Again, staying up to date with all of your service needs (including things like regular alignments) can help to avoid some of the common excess wear charges that customers see at the end of their lease.
- Tread depth of ⅛ of an inch or greater
- Tread depth less than ⅛ of an inch
- Tires that are the wrong size or speed rating
- Cut, torn or plugged sidewalls
- Missing spare tire, jack and/or tool kit (if applicable)
- Frame is not or has never been damaged
- Damaged or previously damaged frame
- No modifications other than Toyota approved accessories
- Any modifications, such as suspension, vehicle color or paint schemes, lettering or graphics, holes in frames, post delivery customizing, power train or fuel system alterations, non-OEM or dealer installed tinted glass, or substandard repair
- No damage to the truck bed, top rails or tailgate
- Damage to the truck bed, top rails and/or tailgate
- Missing tailgate
Complimentary vehicle inspection^
As another resource to help you understand the difference between normal and excessive use, you may want to consider a complimentary vehicle inspection with our vendor, although you can also review the vehicle on your own.

[STATED GOAL] Please copy the lease wear guide word for word from "Again, staying up" to "kit (if applicable)". The material that comes next is separate from the lease wear guide.

Target pointing data
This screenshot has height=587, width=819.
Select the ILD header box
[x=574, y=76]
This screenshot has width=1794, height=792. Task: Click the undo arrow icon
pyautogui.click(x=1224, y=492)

[RESPONSE TO THE TASK]
Again, staying up to date with all of your service needs (including things like regular alignments) can help to avoid some of the common excess wear charges that customers see at the end of their lease.
- Tread depth of ⅛ of an inch or greater
- Tread depth less than ⅛ of an inch
- Tires that are the wrong size or speed rating
- Cut, torn or plugged sidewalls
- Missing spare tire, jack and/or tool kit (if applicable)